Enhancement of chondrogenic differentiation supplemented by a novel small compound for chondrocyte-based tissue engineering.

PURPOSE

Chondrocyte -based tissue engineering has been a promising option for the treatment of cartilage lesions. In previous literature, TD198946 has been shown to promote chondrogenic differentiation which could prove useful in cartilage regeneration therapies. Our study aimed to investigate the effects of TD198946 in generating engineered cartilage using dedifferentiated chondrocyte-seeded collagen scaffolds treated with TD198946.

METHODS

Articular chondrocytes were isolated from mini pig knees and expanded in 2-dimensional cell culture and subsequently used in the experiments. 3-D pellets were then cultured for two weeks. Cells were also cultured in a type I collagen scaffolds for four weeks. Specimens were cultured with TD198946, BMP-2, or both in combination. Outcomes were determined by gene expression levels of RUNX1, SOX9, ACAN, COL1A1, COL2A1 and COL10A1, the glycosaminoglycan content, and characteristics of histology and immunohistochemistry. Furthermore, the maturity of the engineered cartilage cultured for two weeks was evaluated through subcutaneous implantation in nude mice for four weeks.

RESULTS

Addition of TD198946 demonstrated the upregulation of gene expression level except for ACAN, type II collagen and glycosaminoglycan synthesis in both pellet and 3D scaffold cultures.
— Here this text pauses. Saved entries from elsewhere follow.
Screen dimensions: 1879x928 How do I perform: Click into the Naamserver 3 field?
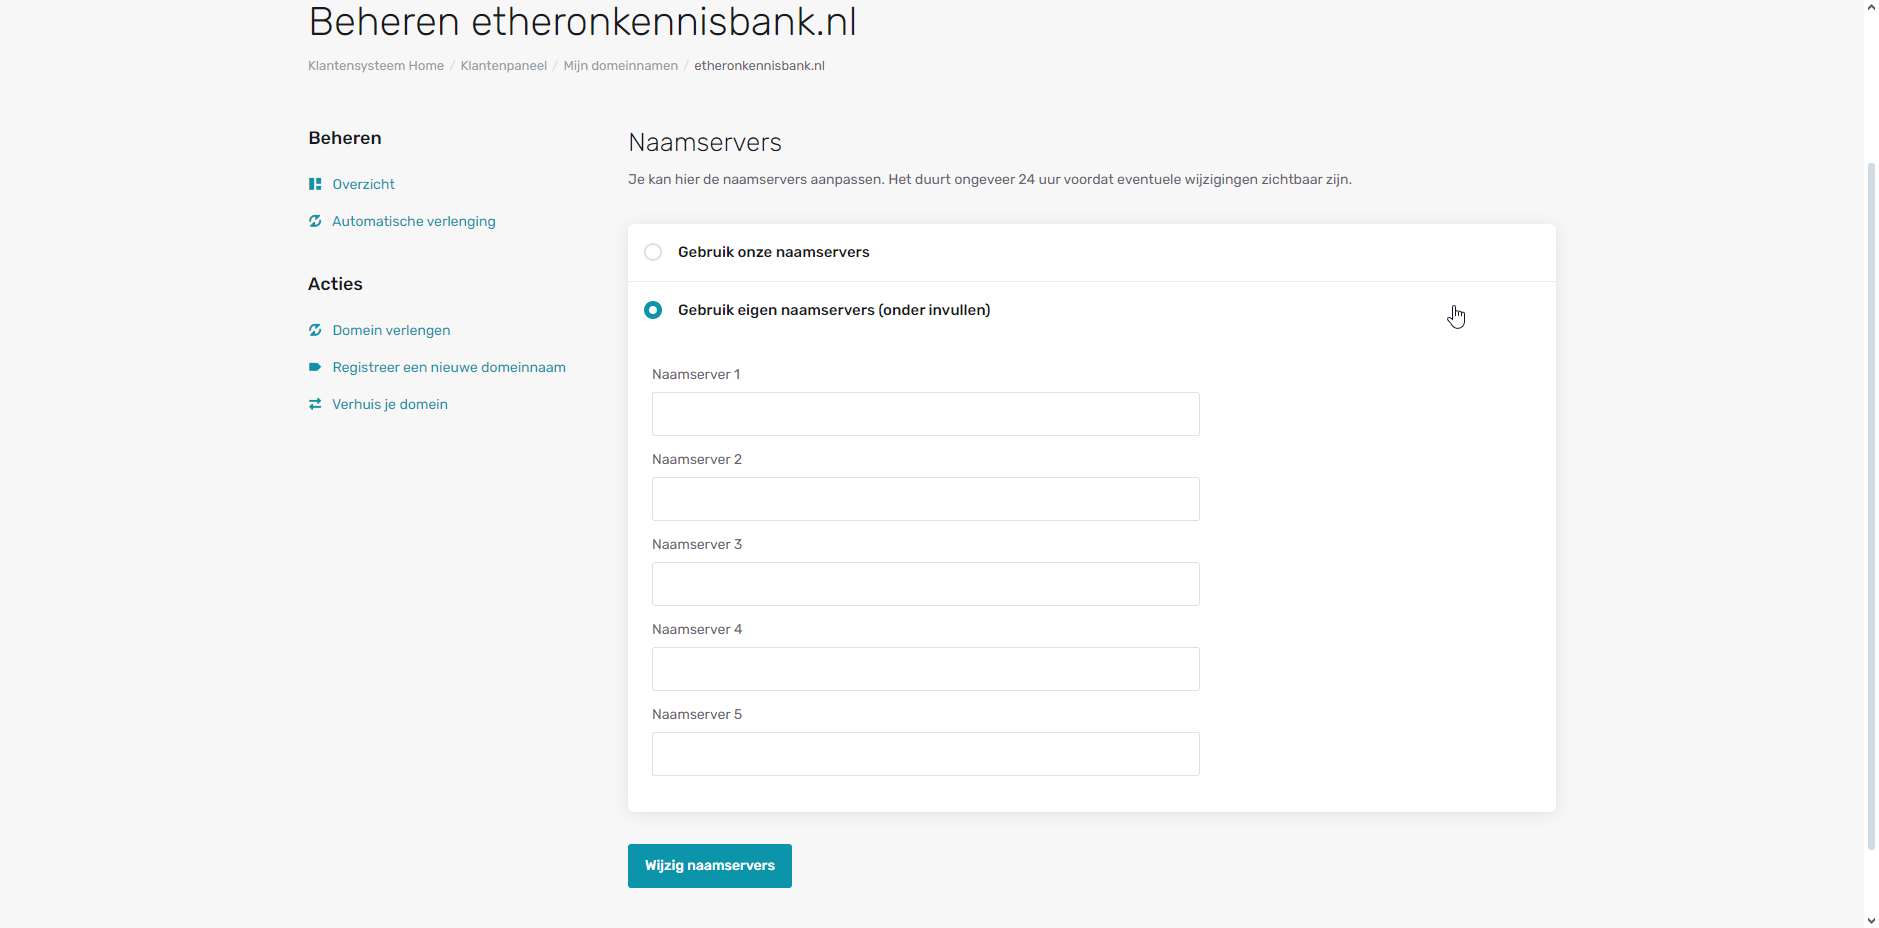(x=925, y=584)
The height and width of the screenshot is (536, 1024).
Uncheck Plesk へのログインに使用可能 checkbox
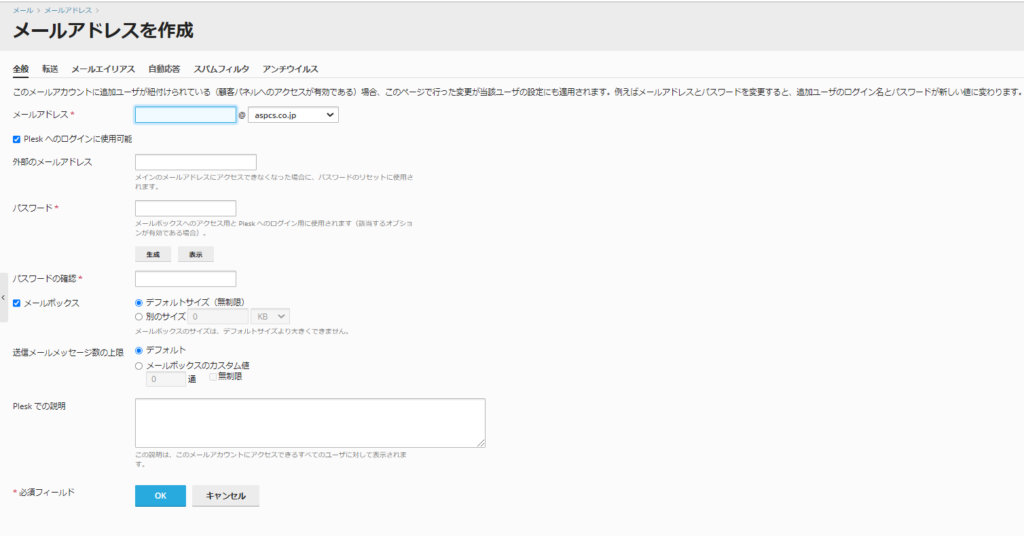click(x=17, y=139)
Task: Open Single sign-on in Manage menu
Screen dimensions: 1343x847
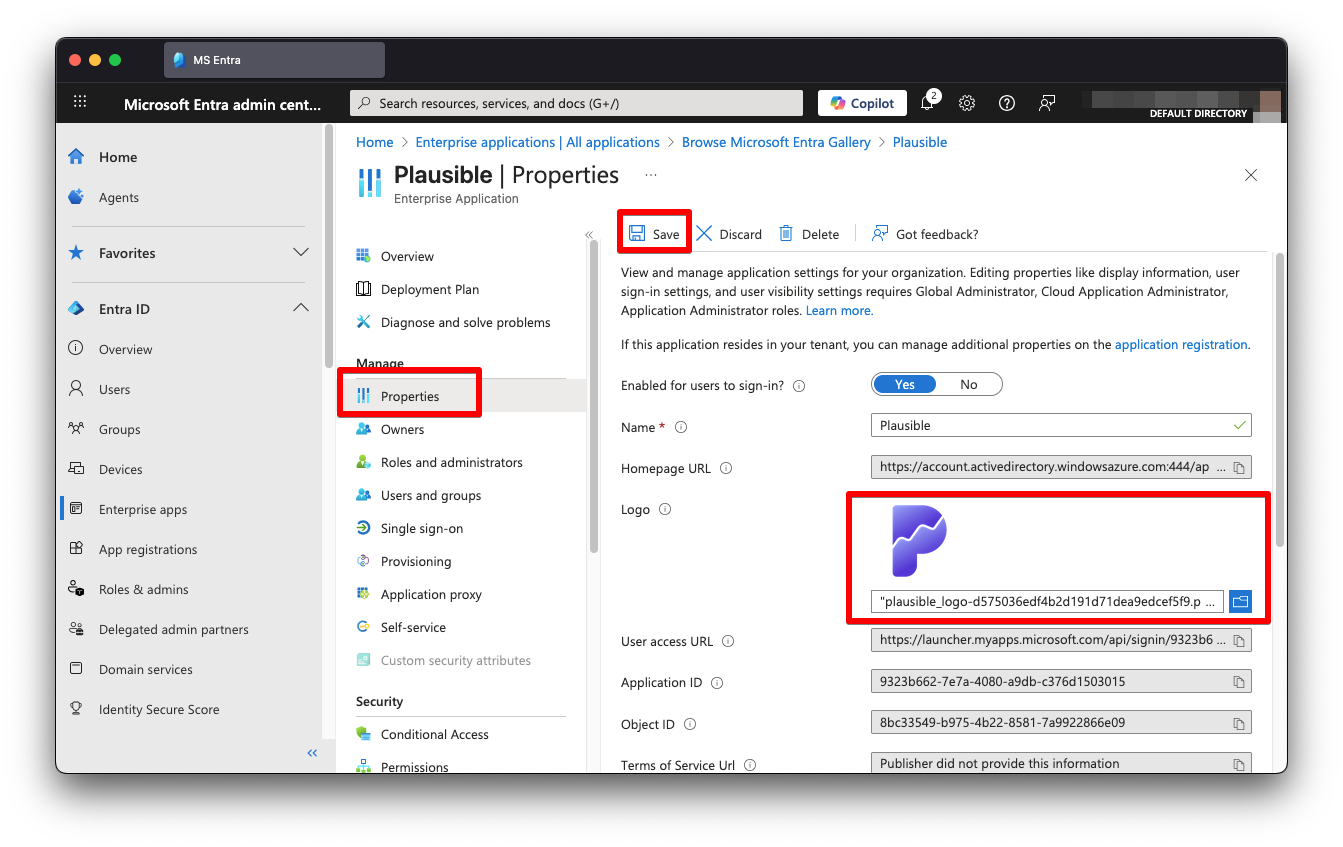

TD198946 and BMP-2 combination cultures showed higher chondrogenic differentiation than TD198946 or BMP-2 alone. The engineered cartilage maintained its extracellular matrices for four weeks post implantation. In contrast, engineered cartilage treated with either TD198946 or BMP-2 alone was mostly absorbed.

CONCLUSIONS

Our results indicate that TD198946 could improve quality of engineered cartilage by redifferentiation of dedifferentiated chondrocytes pre-implantation and promoting collagen and glycosaminoglycan synthesis.